- [AIM OF THE TASK]: Reproduce, exactly and in full, only the lines below from the one containing "Click the yellow" through the one containing "Image resolution: width=2576".

───── MATERIAL FOR THIS EXERCISE ─────

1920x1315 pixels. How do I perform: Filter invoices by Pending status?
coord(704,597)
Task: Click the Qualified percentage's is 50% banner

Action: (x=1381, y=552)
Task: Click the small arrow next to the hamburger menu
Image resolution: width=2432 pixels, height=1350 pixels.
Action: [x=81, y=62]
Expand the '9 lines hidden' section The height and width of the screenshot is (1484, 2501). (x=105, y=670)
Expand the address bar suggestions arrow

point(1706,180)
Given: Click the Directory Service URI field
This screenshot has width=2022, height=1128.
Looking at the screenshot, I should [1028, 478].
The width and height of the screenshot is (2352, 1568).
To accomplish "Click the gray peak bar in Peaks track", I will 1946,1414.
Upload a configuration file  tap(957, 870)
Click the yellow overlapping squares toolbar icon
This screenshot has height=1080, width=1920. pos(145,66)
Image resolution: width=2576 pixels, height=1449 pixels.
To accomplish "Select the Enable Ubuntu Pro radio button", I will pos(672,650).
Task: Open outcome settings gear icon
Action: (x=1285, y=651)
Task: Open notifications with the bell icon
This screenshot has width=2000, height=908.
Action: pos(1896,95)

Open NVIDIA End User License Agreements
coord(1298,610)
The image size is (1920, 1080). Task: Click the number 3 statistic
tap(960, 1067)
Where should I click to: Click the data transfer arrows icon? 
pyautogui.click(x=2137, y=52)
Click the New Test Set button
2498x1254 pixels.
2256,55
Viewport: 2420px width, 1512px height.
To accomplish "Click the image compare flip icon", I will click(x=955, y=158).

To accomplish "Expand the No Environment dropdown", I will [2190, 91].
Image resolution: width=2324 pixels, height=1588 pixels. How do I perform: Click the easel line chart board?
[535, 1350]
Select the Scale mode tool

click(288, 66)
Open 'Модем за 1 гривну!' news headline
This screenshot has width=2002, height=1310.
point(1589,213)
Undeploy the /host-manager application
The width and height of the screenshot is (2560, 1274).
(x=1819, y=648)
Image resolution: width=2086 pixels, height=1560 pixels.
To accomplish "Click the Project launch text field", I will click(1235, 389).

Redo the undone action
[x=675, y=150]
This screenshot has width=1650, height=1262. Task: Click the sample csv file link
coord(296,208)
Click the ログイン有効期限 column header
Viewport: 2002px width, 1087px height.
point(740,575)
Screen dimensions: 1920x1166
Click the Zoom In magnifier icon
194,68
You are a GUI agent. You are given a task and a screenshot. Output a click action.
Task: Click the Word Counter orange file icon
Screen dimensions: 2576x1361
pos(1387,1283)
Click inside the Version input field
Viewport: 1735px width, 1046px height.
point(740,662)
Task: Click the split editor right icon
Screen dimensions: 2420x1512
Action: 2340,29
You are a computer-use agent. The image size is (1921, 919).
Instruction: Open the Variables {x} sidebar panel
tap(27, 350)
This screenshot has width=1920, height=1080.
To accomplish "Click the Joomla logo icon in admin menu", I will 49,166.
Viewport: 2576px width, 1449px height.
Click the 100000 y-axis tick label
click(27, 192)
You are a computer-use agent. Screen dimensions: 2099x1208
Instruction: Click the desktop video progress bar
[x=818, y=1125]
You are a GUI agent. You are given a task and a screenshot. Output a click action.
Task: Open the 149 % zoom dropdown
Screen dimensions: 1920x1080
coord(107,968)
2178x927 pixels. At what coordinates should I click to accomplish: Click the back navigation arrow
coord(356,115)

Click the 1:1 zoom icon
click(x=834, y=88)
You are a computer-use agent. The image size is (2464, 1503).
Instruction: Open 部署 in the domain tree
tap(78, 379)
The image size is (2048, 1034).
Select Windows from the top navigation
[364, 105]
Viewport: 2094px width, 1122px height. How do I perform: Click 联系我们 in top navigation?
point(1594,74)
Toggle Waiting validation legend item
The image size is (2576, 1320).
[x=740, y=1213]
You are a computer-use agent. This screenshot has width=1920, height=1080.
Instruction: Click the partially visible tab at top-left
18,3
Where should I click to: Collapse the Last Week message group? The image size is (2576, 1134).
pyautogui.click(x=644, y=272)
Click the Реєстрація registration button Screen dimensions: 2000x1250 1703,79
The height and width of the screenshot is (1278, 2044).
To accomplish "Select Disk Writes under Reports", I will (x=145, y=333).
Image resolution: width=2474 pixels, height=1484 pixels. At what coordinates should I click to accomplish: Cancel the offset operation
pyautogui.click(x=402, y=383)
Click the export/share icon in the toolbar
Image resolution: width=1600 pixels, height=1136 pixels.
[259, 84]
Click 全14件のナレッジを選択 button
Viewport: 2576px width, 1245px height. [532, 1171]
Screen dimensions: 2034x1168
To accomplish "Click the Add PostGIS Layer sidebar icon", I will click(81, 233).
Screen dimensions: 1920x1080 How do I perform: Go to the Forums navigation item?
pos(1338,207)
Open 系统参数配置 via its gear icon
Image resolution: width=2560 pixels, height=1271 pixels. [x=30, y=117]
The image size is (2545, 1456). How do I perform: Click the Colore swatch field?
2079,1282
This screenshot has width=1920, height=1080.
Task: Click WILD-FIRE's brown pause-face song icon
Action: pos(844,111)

─────

- [TASK RESPONSE]:
Click the yellow overlapping squares toolbar icon
This screenshot has height=1080, width=1920. pos(145,66)
Image resolution: width=2576 pixels, height=1449 pixels.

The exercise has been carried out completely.